Un facteur expliquant partiellement la mobilité intergénérationnelle est la différence de réussite scolaire entre enfants de milieux favorisés et défavorisés[1] (Graphique 3). En effet, bien que la réussite scolaire soit un prédicteur imparfait de la réussite professionnelle future d’un individu, elle représente un ingrédient important. La réussite scolaire en fonction du milieu de l’enfant peut être mesurée à l’aide de l’enquête PISA. Cette enquête mesure les compétences des enfants dans plusieurs domaines d’études (voir encadré Focus données et indicateurs).
Parmi les pays où les différences de score au test PISA en lecture entre enfants favorisés et défavorisés sont importantes on retrouve la France, l’Allemagne, la Hongrie et le Luxembourg, les quatre pays qui par ailleurs ont la plus forte persistance de revenu entre générations. En France, la différence est de 107 points tandis que la médiane des pays européens est de seulement 88 points. À l’opposé, parmi les pays ayant de faibles différences selon le milieu d’origine, se retrouvent l’Estonie, l’Islande, la Norvège et le Danemark, mais aussi l’Italie, et le Royaume-Uni dont les élasticités intergénérationnelles de revenu sont plutôt élevées. Cela suggère que des facteurs autres que les inégalités scolaires jouent un rôle important dans ces pays (effets de quartiers, importance des réseaux professionnels des parents, mobilité géographique, etc.).
Graphique 3 : De fortes différences de réussite scolaire entre enfants de milieux favorisés et défavorisés entre pays européens
Différence de score PISA en lecture entre enfants de milieux favorisés et de milieux défavorisés, 2018
Note : la hauteur de chaque barre correspond à la différence de score PISA en lecture entre enfants de milieux favorisés et défavorisés. Les enfants de milieu favorisé sont définis comme étant dans le quartile supérieur de l’indice de statut social, économique et culturel de l’OCDE (ESCS) tandis qu’un milieu défavorisé est défini comme étant dans le quartile inférieur de cet indice. *Pays-Bas et Portugal : Les données n’étaient pas conformes aux normes techniques de PISA, mais sont comparables. La droite noire représente la médiane pour l’Europe.

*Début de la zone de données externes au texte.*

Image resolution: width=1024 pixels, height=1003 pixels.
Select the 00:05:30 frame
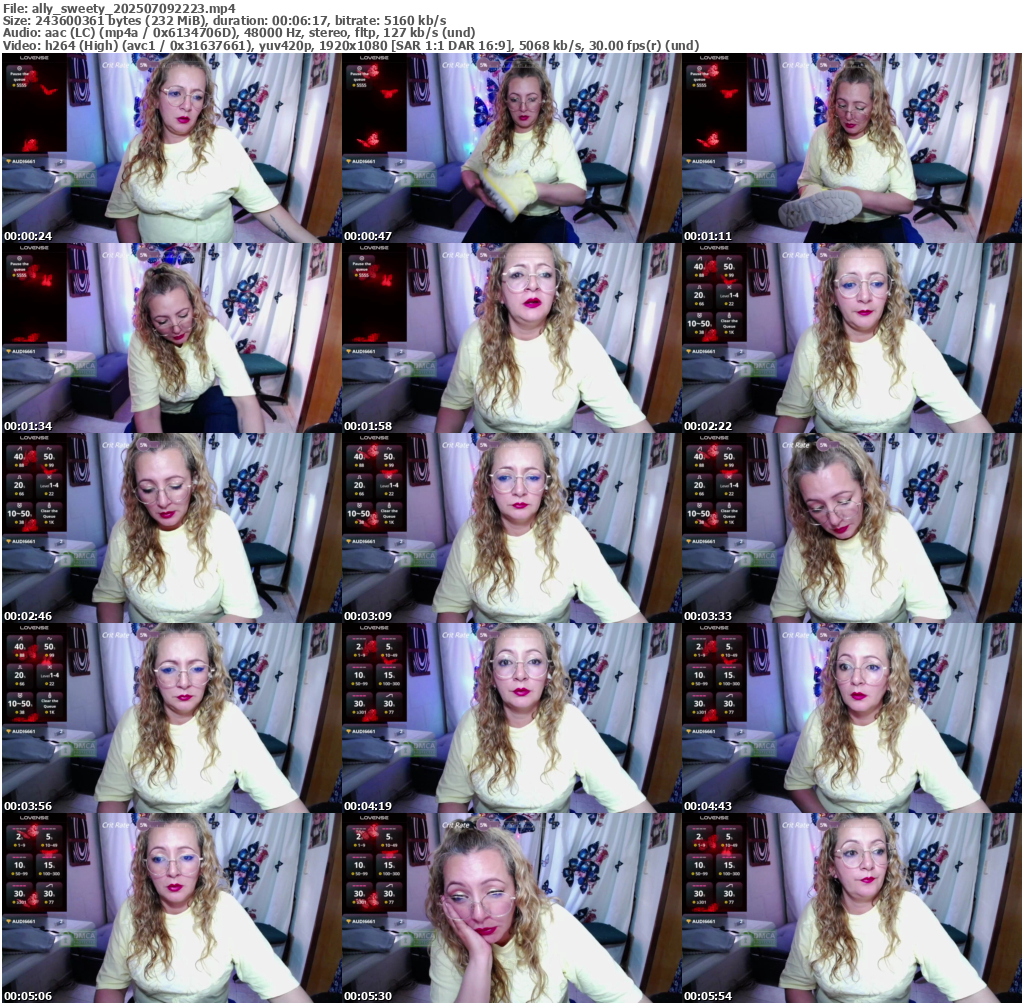coord(511,908)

Lecture : En France, la différence de score au test PISA en lecture entre les enfants de milieux favorisés et de milieux défavorisés est de 107 points.

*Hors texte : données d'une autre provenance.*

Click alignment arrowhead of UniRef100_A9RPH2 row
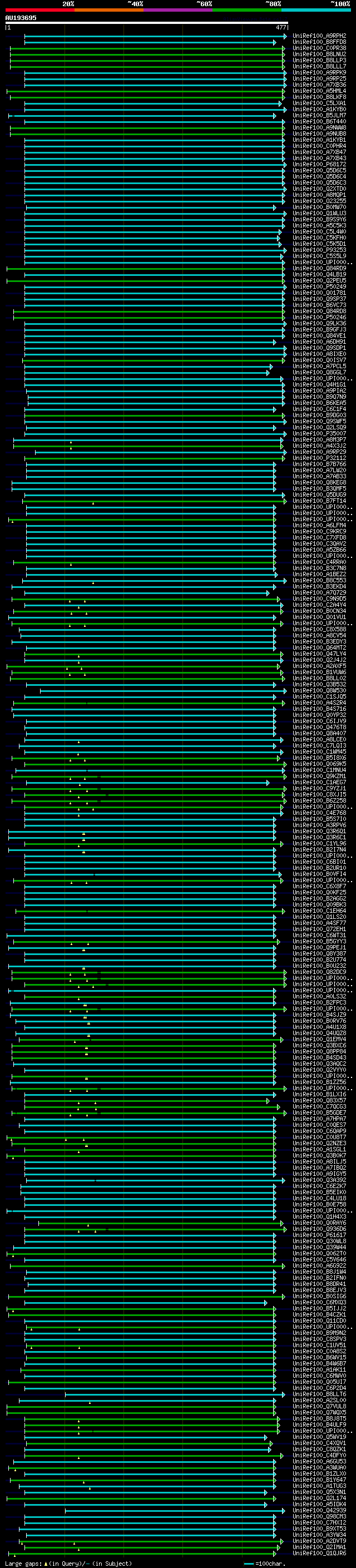The height and width of the screenshot is (1568, 356). pos(285,37)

Source : European DataLab, d’après OCDE (2019, Table II.B1.3.1 [2/2]).
Focus données et indicateurs : PISA est une enquête de l’OCDE administrée à des élèves de 15 ans dans les pays de l’OCDE ainsi que dans des pays non-membres tous les trois ans depuis 2000. 79 pays et économies ont participé à l’évaluation de 2018. PISA évalue les performances des systèmes éducatifs dans trois domaines : compréhension de l’écrit, mathématiques et sciences. Les questions posées ont pour but de mesurer les compétences cognitives et de résolution de problème et sont donc très concrètes. Par exemple, le test de compréhension de l’écrit mesure la capacité à « comprendre, utiliser et évaluer des textes, mais aussi y réfléchir et s’y engager »[2]. De même, les questions de mathématiques et sciences ne sont pas abstraites, mais font référence à des situations de tous les jours. Des exemples de questions posées peuvent être trouvés sur le site de l’OCDE ici : http://www.oecd.org/pisa/test/ L’indice de statut social, économique et culturel (ESCS) est un indice calculé par analyse en composantes principales en utilisant les variables suivantes : éducation parentale, profession parentale, ainsi que sur les biens culturels et les ressources pédagogiques dont ils disposent à la maison[3]. |
[1] Les enfants de milieu favorisé sont définis comme étant dans le quartile supérieur de l’indice de statut social, économique et culturel de l’OCDE (ESCS) tandis qu’un milieu défavorisé est défini comme étant dans le quartile inférieur de cet indice.
[2] OECD (2019), PISA 2018 Results (Volume II): Where All Students Can Succeed, PISA, OECD Publishing, Paris.
[3] OECD (2017), Procedures and Construct Validation of Context Questionnaire Data, in PISA 2015 Technical Report, OECD Publishing, Paris.